For many years Alan was the backbone of the Travelling Surgical Society. He first travelled with the Travelling Surgical Club (as it then was) as a guest to Holland in 1970, and was formally elected at a home meeting held at Haslar in the autumn of 1970. Doreen and Alan made many friends at home and abroad travelling with the Club. Over the years he gave many short papers at meetings, the first being in Norway 1971 on 'Cryosurgery of the prostate gland', on which he was later to give a Hunterian lecture at the Royal College of Surgeons in 1974. Other topics included 'The episcopal licensing of medical practitioners', 'Anatomy - the forgotten subject in medical education', 'Testicular tumours' and 'Parathyroid surgery'. Alan was elected president of the Society in 1989. As president Alan gave speeches in the language of the country visited, often being taught at the University of East Anglia (UEA). He held the post until 1991, when the club visited Newport for the AGM. He managed to say grace in Welsh and handed the baton on to Ivan Johnston.

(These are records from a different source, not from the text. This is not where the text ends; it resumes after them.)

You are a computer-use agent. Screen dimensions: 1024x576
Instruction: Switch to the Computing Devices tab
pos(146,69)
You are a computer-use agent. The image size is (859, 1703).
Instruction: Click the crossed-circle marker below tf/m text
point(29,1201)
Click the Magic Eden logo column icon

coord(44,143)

From 1997 until his death Alan was archivist of the Society. His assiduous collecting of memorabilia received on foreign travels was legendary. He did much to safeguard the records, retaining one complete set for the Society, and forwarding copies of the annual reports to the Wellcome library and the libraries of the Royal College of Surgeons of England and Edinburgh each year.

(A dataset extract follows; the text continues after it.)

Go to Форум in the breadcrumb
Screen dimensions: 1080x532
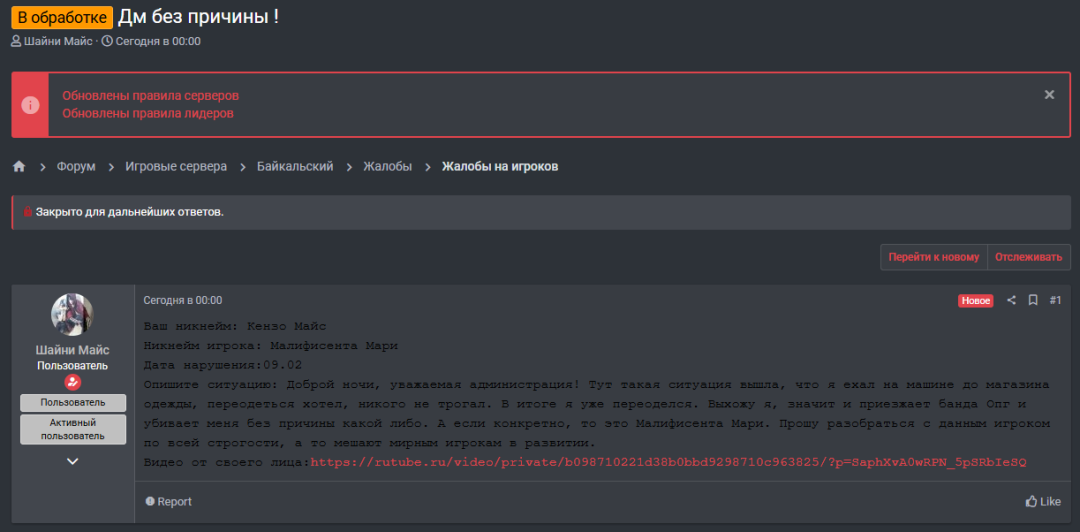pos(76,166)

Retiring early from the NHS in 1990, he continued to engage in private urological practice with some medico-legal work until the age of 66. In retirement he was able to enjoy the close proximity of Norwich Cathedral in which he and Doreen, both committed Christians, had worshipped for many years. Their retirement home was in the Cathedral Close, from which they had an unrivalled view of the spire, and found attendance at choral evensong a sheer joy. Archival duties for the Travelling Surgical Society and writing tributes for the 'Lives of fellows' of the Royal College of Surgeons occupied much of his leisure time.

Alan Green died on 4 May 2015, aged 87. He was survived by Doreen, their three daughters and son. His friends and colleagues feel a bottomless depth of gratitude for the friendship that this god-fearing, gentle man extended to all around him. He will be much missed.

Tim Williams

Sources used to compile this entry: [Travelling Surgical Society - accessed 22 June 2015; Eastern Daily Press 28 May 2015].